Fourteen years ago this July, I crowded into a gymnasium in Roanoke along with hundreds of other newly minted J.D.s, waiting to take the exam that would determine whether we would be allowed to practice law in the Commonwealth of Virginia. But in the midst of the COVID-19 pandemic, it looks certain that this year’s crop of law-school graduates will be skipping this rite of passage, at least temporarily.
Though the bar exam is traditionally administered in July, the National Conference of Bar Examiners has already scheduled alternative dates for the fall. Meanwhile, a growing number of state bars have declared that they will permit new grads to practice law under the supervision of a licensed attorney until the bar exam can be offered again. Other states are considering waiving the exam requirement entirely for people who complete a term of supervised practice.
All of which raises the question: Was the exam necessary in the first place? In an era of specialization, few lawyers will ever use more than a tiny fraction of the material covered on the bar exam. But, for state bar associations, the exams are a useful way to hold down the number of lawyers.
As the nation’s economy and health-care system struggle to adjust to the pandemic, more and more states are reexamining some of their oldest occupational and business regulations—rules that, although couched as protecting consumers, do far more to limit competition. And for those of us who have long questioned the supposed benefits of these policies, their erosion is welcome, even if the pandemic that caused it is not.
Besides these major changes, states have also begun enacting more modest, but no less welcome, changes to regulations that needlessly stand between doctors and the patients who might benefit from their services. Illinois has waived licensure fees for retired medical practitioners who wish to resume practice. Oklahoma and Massachusetts have eliminated restrictions that required doctors to have a preexisting doctor-patient relationship before they could offer telemedicine services. And Florida—no doubt recognizing the stress we’re all under—has waived the requirement of a physical examination before a doctor may issue a certification for the medical use of marijuana.
But occupational licenses aren’t the only long-established health-care regulations being reconsidered. Also being reexamined are state certificate-of-need, or CON, laws. A product of 1970s-era economic regulation, CON laws require health-care providers to prove that new services are “needed” before they may purchase certain large equipment, open new or expanded facilities, or—as is crucial now—offer home health-care services. Often, these laws give an effective veto power to existing medical providers, allowing them to torpedo new competition for their own benefit.
While these changes are all welcome, how they are enacted is as important as their substance. In times of panic, the natural tendency is for government power to expand, and some states have already enacted laws giving state governors near-dictatorial power to waive or suspend legal requirements. But history teaches all too well that such expansions of power are rarely reversed when the crisis that precipitated them abates. So although our current situation requires rapid action, it is both better and safer to make changes through ordinary legislative and rule-making processes.
═══
EXERCISE REQUIREMENTS:
- a) In the article on pandemic-era regulation changes, what has Illinois waived for retired medical practitioners who want to resume practice?
- b) Write out a passage from the article on pandemic-era regulation changes word for word. Begin at the words "Though the bar" and stop after "number of lawyers.".

INFORMATION SHOWN:
═══
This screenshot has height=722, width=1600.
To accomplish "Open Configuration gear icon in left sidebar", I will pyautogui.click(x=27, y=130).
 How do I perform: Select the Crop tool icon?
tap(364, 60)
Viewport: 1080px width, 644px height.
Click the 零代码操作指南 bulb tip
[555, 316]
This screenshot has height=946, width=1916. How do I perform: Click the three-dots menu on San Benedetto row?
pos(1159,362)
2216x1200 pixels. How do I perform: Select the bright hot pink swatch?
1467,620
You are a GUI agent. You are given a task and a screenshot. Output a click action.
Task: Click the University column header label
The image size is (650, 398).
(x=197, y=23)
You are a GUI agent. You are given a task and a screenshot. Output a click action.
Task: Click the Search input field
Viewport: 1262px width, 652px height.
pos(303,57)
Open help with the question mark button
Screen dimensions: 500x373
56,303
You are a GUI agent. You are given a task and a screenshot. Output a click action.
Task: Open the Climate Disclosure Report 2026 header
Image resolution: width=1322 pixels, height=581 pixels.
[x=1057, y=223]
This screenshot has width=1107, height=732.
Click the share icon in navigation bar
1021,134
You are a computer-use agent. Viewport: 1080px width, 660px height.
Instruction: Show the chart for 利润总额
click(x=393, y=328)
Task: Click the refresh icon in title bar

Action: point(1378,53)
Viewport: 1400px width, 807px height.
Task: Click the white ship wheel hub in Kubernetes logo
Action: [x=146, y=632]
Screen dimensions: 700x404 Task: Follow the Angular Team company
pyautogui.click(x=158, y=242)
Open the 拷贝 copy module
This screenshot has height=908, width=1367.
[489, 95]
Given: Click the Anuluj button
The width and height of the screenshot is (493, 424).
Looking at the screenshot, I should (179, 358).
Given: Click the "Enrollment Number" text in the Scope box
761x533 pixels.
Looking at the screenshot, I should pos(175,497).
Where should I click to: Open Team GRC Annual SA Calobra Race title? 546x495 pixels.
═══
ANSWERS TO EACH TASK:
- a) Illinois has waived their licensure fees.

- b)
Though the bar exam is traditionally administered in July, the National Conference of Bar Examiners has already scheduled alternative dates for the fall. Meanwhile, a growing number of state bars have declared that they will permit new grads to practice law under the supervision of a licensed attorney until the bar exam can be offered again. Other states are considering waiving the exam requirement entirely for people who complete a term of supervised practice.
All of which raises the question: Was the exam necessary in the first place? In an era of specialization, few lawyers will ever use more than a tiny fraction of the material covered on the bar exam. But, for state bar associations, the exams are a useful way to hold down the number of lawyers.